Our 3 h data match well with the activation patterns of molecular pathways at the initiation of inflammation. LPS initially stimulates TLR4 receptors and after activation of MyD88, cellular release of ATP results in the activation of P2X7R.13 This may explain why we did not observe inhibition of IL-1β after LPS + BBG compared to LPS at 3 h due to the lack of excitotoxic stimulus; however, when we cultured HUVECs with LPS + BzATP + BBG there was a significant decrease in IL-1β. When we tested HUVECs at 24 h however, BBG attenuated inflammation in both LPS-exposed and LPS + BzATP-exposed samples. This may suggest that 3 h may be too early for P2X7R-related excitotoxicity to occur and hence BBG is not effective at this timepoint on HUVECs. In addition, at 24 h, we showed that higher concentration of MgSO4 (10 mM) was significantly superior to lower (1 mM) in suppressing IL-1β under inflammatory (LPS) and excitotoxic (BzATP) conditions compared to just inflammation in HUVECs. This suggests that MgSO4 can attenuate the propagation of inflammation by downregulation of P2X7Rs during the excitotoxic phase of inflammation. However, a couple of limitations of this study must be addressed. Our study did not control for the places downstream of P2X7R activation where MgSO4 could have possibly been having its effect. Furthermore, higher concentrations of MgSO4 may interfere with either the potassium efflux or calcium influx in the HUVECs, which are both indicated in the activation of P2X7R to induce the activation of the inflammasome.38 Despite these limitations, our study establishes the importance of MgSO4 in the overall inflammatory process involving HUVECs.
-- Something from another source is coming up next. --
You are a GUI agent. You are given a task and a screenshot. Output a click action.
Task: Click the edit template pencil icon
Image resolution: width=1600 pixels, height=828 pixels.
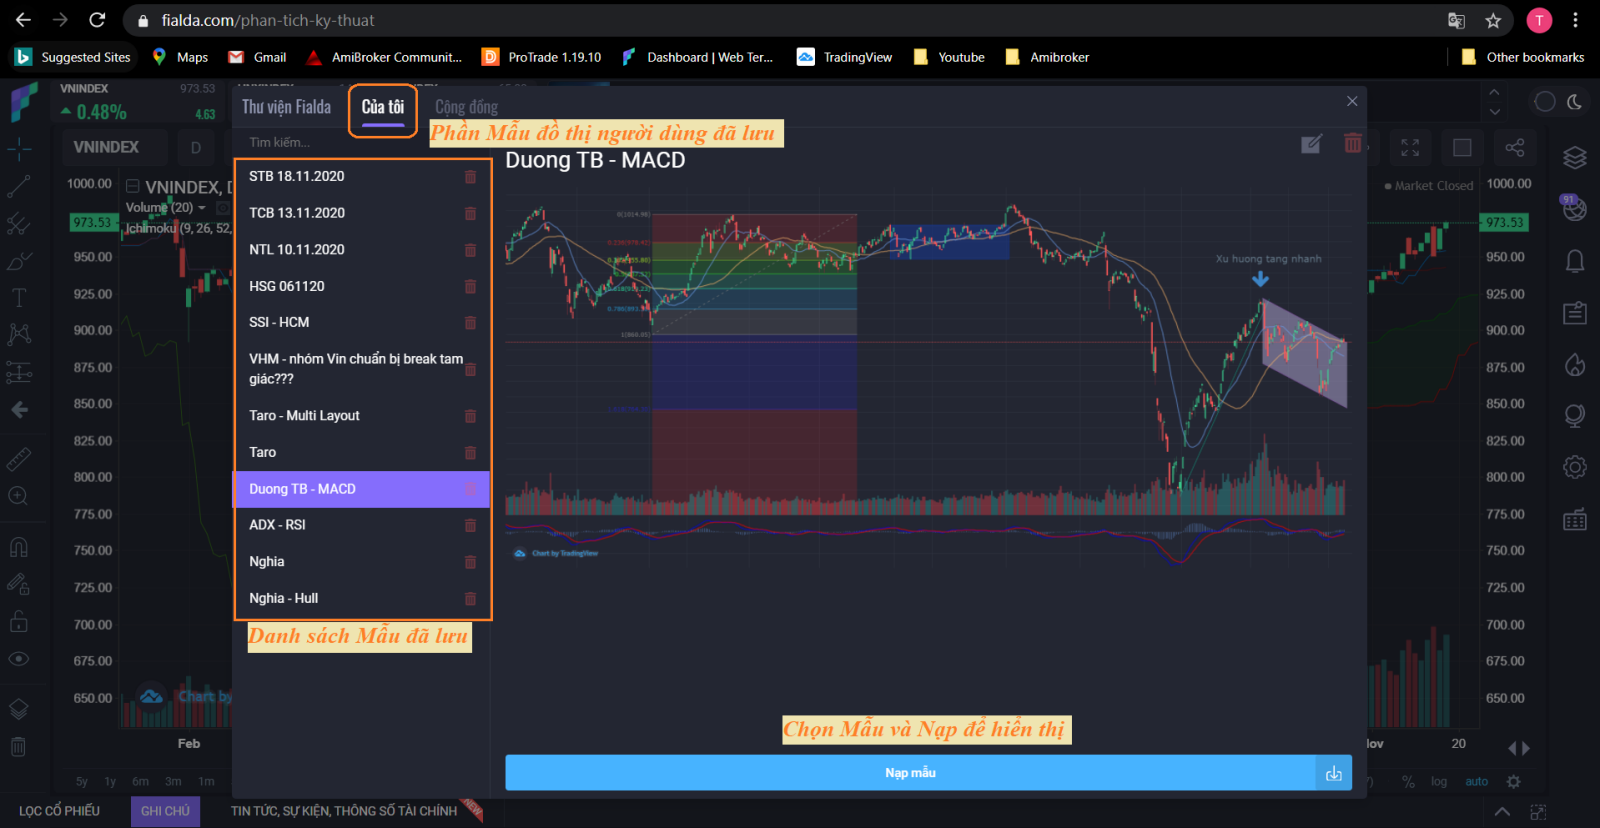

Using 100 μM BBG, a specific P2X7R blocker for HUVECs, we showed complete abrogation of LPS-induced inflammatory responses, specifically expression of IL-1β in HUVEC lysates with a significant decrease in secreted IL-1β at 24 h. We also determined that this dose of BBG was sufficient to inhibit HUVEC inflammatory responses even in the presence of other excitatory stimuli such as BzATP. When we repeated our experiments with MgSO4, we demonstrated decreased HUVEC IL-1β production and secretion when cultured with and without BzATP. Our data show similar reductions in HUVEC IL-1β production and secretion in culture conditions supplemented with MgSO4 in comparison to BBG. This supports our hypothesis that MgSO4 acts through P2X7R to inhibit HUVEC inflammatory responses. As expected, MgSO4 in the absence of inflammation did not alter P2X7R expression on HUVECs. Other researchers have shown that Mg-induced inhibition of P2X7Rs is “voltage-independent”; in other words, Mg acts allosterically by changing the binding affinity of ATP to P2X7R and not by direct blockade of the P2X7R, which is in support of our findings.32,39

In sum, we demonstrate that MgSO4 is effective in blocking the initiation and propagation of inflammation in human endothelial vein in-vitro. Furthermore, MgSO4 dampens the excitotoxic-inflammation in a dose-dependent manner and through downregulation of endothelial P2X7Rs. Our data show that the efficacy of MgSO4 in dampening human endothelial vein inflammation may be related to the timing, dose and duration of MgSO4 administration. Further in-vivo studies are necessary to determine whether MgSO4 prevents CP by dampening the excitatory-inflammation through inhibition of P2X7R in the fetus.